** Opening Exercise materials block **

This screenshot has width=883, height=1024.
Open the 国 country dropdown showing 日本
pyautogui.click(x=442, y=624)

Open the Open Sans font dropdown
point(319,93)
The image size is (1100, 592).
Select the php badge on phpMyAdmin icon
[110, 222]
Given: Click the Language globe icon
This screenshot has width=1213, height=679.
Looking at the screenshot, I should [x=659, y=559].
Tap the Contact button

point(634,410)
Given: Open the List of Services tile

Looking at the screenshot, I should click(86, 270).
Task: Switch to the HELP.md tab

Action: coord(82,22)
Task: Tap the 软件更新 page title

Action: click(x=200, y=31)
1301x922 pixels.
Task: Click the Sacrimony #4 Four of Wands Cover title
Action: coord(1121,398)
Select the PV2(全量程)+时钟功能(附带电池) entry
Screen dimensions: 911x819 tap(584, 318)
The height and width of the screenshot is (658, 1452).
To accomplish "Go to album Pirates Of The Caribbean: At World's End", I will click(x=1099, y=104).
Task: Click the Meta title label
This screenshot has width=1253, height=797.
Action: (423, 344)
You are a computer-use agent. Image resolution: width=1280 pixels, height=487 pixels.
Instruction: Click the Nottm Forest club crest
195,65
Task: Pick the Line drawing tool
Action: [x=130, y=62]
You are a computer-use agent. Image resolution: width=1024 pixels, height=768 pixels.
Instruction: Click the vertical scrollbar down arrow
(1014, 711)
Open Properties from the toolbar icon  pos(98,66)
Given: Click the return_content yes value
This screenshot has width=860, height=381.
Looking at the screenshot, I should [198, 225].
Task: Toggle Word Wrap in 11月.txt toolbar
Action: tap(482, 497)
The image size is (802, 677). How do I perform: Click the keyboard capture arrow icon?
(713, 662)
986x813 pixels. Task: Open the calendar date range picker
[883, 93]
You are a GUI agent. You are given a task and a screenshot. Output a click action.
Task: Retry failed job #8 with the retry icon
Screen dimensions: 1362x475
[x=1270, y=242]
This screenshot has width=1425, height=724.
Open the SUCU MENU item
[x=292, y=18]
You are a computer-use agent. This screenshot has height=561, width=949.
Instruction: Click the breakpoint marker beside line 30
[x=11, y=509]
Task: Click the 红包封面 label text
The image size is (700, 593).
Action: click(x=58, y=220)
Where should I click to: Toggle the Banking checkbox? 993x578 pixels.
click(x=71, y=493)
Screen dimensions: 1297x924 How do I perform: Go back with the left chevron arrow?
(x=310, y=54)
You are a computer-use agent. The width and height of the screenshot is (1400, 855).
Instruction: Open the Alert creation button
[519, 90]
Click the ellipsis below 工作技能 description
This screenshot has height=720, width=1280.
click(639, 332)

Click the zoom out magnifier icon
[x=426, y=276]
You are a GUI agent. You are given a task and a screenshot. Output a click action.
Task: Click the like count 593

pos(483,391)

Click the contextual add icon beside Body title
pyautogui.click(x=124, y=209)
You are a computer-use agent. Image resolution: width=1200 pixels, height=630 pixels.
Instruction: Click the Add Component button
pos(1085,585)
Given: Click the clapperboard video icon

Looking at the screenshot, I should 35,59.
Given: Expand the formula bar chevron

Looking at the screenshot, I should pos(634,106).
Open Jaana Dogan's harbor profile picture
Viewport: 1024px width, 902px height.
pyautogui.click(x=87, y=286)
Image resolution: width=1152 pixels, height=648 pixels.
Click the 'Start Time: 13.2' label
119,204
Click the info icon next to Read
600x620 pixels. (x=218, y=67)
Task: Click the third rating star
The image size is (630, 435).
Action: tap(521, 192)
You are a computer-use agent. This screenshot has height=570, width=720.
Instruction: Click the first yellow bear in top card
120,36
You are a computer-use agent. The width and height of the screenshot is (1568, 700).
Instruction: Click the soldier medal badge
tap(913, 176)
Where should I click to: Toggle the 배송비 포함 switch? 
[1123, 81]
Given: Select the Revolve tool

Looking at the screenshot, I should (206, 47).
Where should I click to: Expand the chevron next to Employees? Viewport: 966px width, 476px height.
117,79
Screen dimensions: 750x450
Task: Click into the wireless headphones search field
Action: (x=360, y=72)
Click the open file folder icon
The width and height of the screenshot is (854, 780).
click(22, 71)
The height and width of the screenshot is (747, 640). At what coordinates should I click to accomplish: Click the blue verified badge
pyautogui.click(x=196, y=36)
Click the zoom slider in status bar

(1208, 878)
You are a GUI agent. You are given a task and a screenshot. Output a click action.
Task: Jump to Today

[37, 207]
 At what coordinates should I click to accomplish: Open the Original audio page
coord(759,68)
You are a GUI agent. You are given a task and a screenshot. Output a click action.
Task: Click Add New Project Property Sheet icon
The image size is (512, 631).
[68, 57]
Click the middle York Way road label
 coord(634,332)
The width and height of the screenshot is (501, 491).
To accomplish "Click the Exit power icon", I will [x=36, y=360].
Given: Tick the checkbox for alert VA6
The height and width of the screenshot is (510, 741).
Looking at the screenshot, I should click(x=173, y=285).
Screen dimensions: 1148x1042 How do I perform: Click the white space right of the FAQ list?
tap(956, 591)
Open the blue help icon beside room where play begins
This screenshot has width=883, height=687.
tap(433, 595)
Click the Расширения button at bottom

** Closing Exercise materials block **

» **Exercise brief**:
Write out all the entries exactly.

» **Output for this task**:
This screenshot has width=883, height=1024.
Open the 国 country dropdown showing 日本
pyautogui.click(x=442, y=624)

Open the Open Sans font dropdown
point(319,93)
The image size is (1100, 592).
Select the php badge on phpMyAdmin icon
[110, 222]
Given: Click the Language globe icon
This screenshot has width=1213, height=679.
Looking at the screenshot, I should [x=659, y=559].
Tap the Contact button

point(634,410)
Given: Open the List of Services tile

Looking at the screenshot, I should click(86, 270).
Task: Switch to the HELP.md tab

Action: coord(82,22)
Task: Tap the 软件更新 page title

Action: click(x=200, y=31)
1301x922 pixels.
Task: Click the Sacrimony #4 Four of Wands Cover title
Action: coord(1121,398)
Select the PV2(全量程)+时钟功能(附带电池) entry
Screen dimensions: 911x819 tap(584, 318)
The height and width of the screenshot is (658, 1452).
To accomplish "Go to album Pirates Of The Caribbean: At World's End", I will click(x=1099, y=104).
Task: Click the Meta title label
This screenshot has width=1253, height=797.
Action: (423, 344)
You are a computer-use agent. Image resolution: width=1280 pixels, height=487 pixels.
Instruction: Click the Nottm Forest club crest
195,65
Task: Pick the Line drawing tool
Action: [x=130, y=62]
You are a computer-use agent. Image resolution: width=1024 pixels, height=768 pixels.
Instruction: Click the vertical scrollbar down arrow
(1014, 711)
Open Properties from the toolbar icon  pos(98,66)
Given: Click the return_content yes value
This screenshot has width=860, height=381.
Looking at the screenshot, I should [198, 225].
Task: Toggle Word Wrap in 11月.txt toolbar
Action: tap(482, 497)
The image size is (802, 677). How do I perform: Click the keyboard capture arrow icon?
(713, 662)
986x813 pixels. Task: Open the calendar date range picker
[883, 93]
You are a GUI agent. You are given a task and a screenshot. Output a click action.
Task: Retry failed job #8 with the retry icon
Screen dimensions: 1362x475
[x=1270, y=242]
This screenshot has width=1425, height=724.
Open the SUCU MENU item
[x=292, y=18]
You are a computer-use agent. This screenshot has height=561, width=949.
Instruction: Click the breakpoint marker beside line 30
[x=11, y=509]
Task: Click the 红包封面 label text
The image size is (700, 593).
Action: click(x=58, y=220)
Where should I click to: Toggle the Banking checkbox? 993x578 pixels.
click(x=71, y=493)
Screen dimensions: 1297x924 How do I perform: Go back with the left chevron arrow?
(x=310, y=54)
You are a computer-use agent. The width and height of the screenshot is (1400, 855).
Instruction: Open the Alert creation button
[519, 90]
Click the ellipsis below 工作技能 description
This screenshot has height=720, width=1280.
click(639, 332)

Click the zoom out magnifier icon
[x=426, y=276]
You are a GUI agent. You are given a task and a screenshot. Output a click action.
Task: Click the like count 593

pos(483,391)

Click the contextual add icon beside Body title
pyautogui.click(x=124, y=209)
You are a computer-use agent. Image resolution: width=1200 pixels, height=630 pixels.
Instruction: Click the Add Component button
pos(1085,585)
Given: Click the clapperboard video icon

Looking at the screenshot, I should 35,59.
Given: Expand the formula bar chevron

Looking at the screenshot, I should pos(634,106).
Open Jaana Dogan's harbor profile picture
Viewport: 1024px width, 902px height.
pyautogui.click(x=87, y=286)
Image resolution: width=1152 pixels, height=648 pixels.
Click the 'Start Time: 13.2' label
119,204
Click the info icon next to Read
600x620 pixels. (x=218, y=67)
Task: Click the third rating star
The image size is (630, 435).
Action: tap(521, 192)
You are a computer-use agent. This screenshot has height=570, width=720.
Instruction: Click the first yellow bear in top card
120,36
You are a computer-use agent. The width and height of the screenshot is (1568, 700).
Instruction: Click the soldier medal badge
tap(913, 176)
Where should I click to: Toggle the 배송비 포함 switch? 
[1123, 81]
Given: Select the Revolve tool

Looking at the screenshot, I should (206, 47).
Where should I click to: Expand the chevron next to Employees? Viewport: 966px width, 476px height.
117,79
Screen dimensions: 750x450
Task: Click into the wireless headphones search field
Action: (x=360, y=72)
Click the open file folder icon
The width and height of the screenshot is (854, 780).
click(22, 71)
The height and width of the screenshot is (747, 640). At what coordinates should I click to accomplish: Click the blue verified badge
pyautogui.click(x=196, y=36)
Click the zoom slider in status bar

(1208, 878)
You are a GUI agent. You are given a task and a screenshot. Output a click action.
Task: Jump to Today

[37, 207]
 At what coordinates should I click to accomplish: Open the Original audio page
coord(759,68)
You are a GUI agent. You are given a task and a screenshot. Output a click action.
Task: Click Add New Project Property Sheet icon
The image size is (512, 631).
[68, 57]
Click the middle York Way road label
 coord(634,332)
The width and height of the screenshot is (501, 491).
To accomplish "Click the Exit power icon", I will [x=36, y=360].
Given: Tick the checkbox for alert VA6
The height and width of the screenshot is (510, 741).
Looking at the screenshot, I should click(x=173, y=285).
Screen dimensions: 1148x1042 How do I perform: Click the white space right of the FAQ list?
tap(956, 591)
Open the blue help icon beside room where play begins
This screenshot has width=883, height=687.
tap(433, 595)
Click the Расширения button at bottom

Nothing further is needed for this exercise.